## Excerpt provided
-- start --
The Australian Government’s new $1.5 billion industrial fund cautiously follows this trend. I expect it to continue as governments reinvent (rediscover) industrial policy while studiously avoiding calling it that

- Are we at the bottom of the supply-side barrel? – A lot of the policy to date has focused on supply. Everything to do with training, apprenticeships, education, or helping people find work hopes that more educated workers and more flexible labour markets will eventually create demand.
There have been some efforts to target demand. Wage replacement policies like JobKeeper maintain existing sources of consumer demand. New payments for pensioners, the (predictable and grotesque) tax cuts, and new expensing rules are all potential sources of demand, but rely on the private sector choosing to spend/invest the new money. They might choose to sit on it. I know I will. The policies ultimately depend on confidence and uncertainty improving enough for the incentives to kick in. We will have to wait and see what the animal spirits do.
-- end --
## Dataset records
-- start --
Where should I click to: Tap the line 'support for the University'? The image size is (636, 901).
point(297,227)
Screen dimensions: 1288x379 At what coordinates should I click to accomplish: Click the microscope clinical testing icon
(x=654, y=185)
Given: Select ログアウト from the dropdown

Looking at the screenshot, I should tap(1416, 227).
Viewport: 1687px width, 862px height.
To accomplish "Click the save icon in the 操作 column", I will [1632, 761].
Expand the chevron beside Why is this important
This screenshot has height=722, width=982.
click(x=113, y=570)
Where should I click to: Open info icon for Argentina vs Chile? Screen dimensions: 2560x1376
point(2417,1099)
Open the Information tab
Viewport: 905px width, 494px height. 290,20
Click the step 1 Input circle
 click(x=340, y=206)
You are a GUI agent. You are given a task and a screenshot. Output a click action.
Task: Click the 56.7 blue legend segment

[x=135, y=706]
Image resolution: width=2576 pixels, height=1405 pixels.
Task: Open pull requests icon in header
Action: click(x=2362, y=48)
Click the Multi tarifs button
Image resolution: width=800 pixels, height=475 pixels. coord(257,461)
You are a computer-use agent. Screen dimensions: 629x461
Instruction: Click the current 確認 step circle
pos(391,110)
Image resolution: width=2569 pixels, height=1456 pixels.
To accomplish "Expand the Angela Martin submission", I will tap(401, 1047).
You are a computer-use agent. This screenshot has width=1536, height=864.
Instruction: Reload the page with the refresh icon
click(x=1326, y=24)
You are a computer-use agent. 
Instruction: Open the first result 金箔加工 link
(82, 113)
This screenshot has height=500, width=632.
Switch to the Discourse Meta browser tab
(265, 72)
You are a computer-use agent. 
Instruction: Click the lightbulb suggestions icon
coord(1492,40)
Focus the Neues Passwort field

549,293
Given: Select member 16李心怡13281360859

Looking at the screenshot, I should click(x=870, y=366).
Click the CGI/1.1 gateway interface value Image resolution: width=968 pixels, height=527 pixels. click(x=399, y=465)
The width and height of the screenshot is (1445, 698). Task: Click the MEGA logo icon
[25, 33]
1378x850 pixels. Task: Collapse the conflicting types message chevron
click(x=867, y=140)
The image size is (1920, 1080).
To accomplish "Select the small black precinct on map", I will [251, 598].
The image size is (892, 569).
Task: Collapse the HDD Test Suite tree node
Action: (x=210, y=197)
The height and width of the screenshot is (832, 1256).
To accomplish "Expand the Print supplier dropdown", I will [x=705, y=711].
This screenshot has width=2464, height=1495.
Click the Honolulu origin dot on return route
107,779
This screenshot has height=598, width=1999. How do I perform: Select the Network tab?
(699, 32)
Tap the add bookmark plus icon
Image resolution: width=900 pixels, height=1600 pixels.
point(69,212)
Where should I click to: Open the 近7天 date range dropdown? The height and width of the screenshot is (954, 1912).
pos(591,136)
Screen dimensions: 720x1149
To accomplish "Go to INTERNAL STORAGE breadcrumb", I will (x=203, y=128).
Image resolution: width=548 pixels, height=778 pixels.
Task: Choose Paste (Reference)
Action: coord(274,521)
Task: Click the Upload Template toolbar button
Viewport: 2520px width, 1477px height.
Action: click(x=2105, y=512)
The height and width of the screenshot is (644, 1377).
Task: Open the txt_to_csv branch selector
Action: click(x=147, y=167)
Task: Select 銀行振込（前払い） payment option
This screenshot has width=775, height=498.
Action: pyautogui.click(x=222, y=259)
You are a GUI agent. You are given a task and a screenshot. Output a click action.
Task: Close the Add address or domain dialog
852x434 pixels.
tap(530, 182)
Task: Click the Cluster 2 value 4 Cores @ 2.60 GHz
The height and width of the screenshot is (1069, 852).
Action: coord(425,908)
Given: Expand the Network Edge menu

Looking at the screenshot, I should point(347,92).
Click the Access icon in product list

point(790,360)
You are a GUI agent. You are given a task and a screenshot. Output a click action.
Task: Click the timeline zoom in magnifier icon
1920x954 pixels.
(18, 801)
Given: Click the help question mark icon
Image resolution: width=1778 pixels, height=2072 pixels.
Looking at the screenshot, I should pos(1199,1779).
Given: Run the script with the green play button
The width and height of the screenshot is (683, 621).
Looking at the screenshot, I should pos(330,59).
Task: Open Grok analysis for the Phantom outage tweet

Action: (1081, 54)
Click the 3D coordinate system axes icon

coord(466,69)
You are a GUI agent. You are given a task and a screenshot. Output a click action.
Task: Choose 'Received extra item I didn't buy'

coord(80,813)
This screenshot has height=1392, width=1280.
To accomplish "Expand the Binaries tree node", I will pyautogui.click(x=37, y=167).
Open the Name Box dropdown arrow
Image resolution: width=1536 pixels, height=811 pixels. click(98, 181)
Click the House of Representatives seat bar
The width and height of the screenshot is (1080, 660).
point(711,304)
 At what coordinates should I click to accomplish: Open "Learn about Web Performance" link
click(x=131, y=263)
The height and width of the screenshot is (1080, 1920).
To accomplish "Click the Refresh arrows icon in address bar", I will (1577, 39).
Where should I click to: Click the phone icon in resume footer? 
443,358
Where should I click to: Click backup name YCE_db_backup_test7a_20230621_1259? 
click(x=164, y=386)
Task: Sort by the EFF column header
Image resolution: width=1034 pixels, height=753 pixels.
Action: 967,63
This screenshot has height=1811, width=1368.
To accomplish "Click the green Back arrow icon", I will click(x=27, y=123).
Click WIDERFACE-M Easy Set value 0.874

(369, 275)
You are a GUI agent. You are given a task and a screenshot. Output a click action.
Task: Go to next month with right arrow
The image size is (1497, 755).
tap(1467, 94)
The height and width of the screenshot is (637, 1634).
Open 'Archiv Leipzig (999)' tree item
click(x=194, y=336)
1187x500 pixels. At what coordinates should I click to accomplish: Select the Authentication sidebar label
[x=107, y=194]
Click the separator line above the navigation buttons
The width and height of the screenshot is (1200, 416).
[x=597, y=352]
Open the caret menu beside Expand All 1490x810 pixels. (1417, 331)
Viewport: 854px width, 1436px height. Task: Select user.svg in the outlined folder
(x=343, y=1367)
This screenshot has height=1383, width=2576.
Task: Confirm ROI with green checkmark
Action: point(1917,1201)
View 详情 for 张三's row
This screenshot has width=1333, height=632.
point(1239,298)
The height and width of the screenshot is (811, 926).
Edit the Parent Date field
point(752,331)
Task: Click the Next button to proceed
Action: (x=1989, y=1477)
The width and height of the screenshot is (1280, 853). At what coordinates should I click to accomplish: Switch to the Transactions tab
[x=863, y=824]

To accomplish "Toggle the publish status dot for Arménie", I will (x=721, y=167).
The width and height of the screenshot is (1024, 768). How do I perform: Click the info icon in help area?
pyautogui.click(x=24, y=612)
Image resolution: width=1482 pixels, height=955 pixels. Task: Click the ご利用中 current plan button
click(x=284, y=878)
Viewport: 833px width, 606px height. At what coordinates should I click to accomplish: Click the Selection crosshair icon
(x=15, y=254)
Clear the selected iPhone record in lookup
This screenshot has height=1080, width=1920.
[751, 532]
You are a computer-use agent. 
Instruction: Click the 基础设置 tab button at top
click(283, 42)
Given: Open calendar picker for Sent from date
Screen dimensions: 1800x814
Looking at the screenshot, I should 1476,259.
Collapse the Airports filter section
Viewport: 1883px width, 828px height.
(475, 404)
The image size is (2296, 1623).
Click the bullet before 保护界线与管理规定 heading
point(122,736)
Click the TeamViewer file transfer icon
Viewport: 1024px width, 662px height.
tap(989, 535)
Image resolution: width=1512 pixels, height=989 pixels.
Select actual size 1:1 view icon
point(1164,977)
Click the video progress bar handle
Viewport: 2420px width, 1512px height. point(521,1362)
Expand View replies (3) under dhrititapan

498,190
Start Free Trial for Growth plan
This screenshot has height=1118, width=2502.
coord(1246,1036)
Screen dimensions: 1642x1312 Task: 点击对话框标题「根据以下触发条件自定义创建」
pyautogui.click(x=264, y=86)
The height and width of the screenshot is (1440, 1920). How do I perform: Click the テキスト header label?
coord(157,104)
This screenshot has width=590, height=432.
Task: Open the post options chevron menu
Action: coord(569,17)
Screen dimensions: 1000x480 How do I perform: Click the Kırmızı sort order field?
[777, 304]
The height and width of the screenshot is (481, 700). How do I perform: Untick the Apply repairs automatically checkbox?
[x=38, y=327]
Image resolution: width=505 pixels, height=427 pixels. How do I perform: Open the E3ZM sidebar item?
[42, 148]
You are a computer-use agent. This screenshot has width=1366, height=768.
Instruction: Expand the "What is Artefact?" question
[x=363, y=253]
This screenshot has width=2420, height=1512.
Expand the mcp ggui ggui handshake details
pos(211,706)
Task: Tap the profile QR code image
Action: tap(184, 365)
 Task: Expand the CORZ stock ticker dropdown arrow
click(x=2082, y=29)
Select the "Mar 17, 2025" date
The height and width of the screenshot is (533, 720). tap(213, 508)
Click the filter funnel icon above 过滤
-- end --
## Problems and tasks
[1] In the excerpt on Australian economic policy, could you rename "industrial policy" as "economic planning" while restating the part that opens with the words containing "The Australian Government’s" and closes with "eventually create demand."?
[2] Using the excerpt on Australian economic policy, answer these:
(a) How large is the Australian Government's new industrial fund?
(b) Which wage replacement policy is named as maintaining existing sources of consumer demand?
(c) What two words describe the tax cuts?
Answer from the text alone, not the data.

## The results
[1]
The Australian Government’s new $1.5 billion industrial fund cautiously follows this trend. I expect it to continue as governments reinvent (rediscover) economic planning while studiously avoiding calling it that

- Are we at the bottom of the supply-side barrel? – A lot of the policy to date has focused on supply. Everything to do with training, apprenticeships, education, or helping people find work hopes that more educated workers and more flexible labour markets will eventually create demand.

[2]
(a) $1.5 billion
(b) JobKeeper
(c) Predictable and grotesque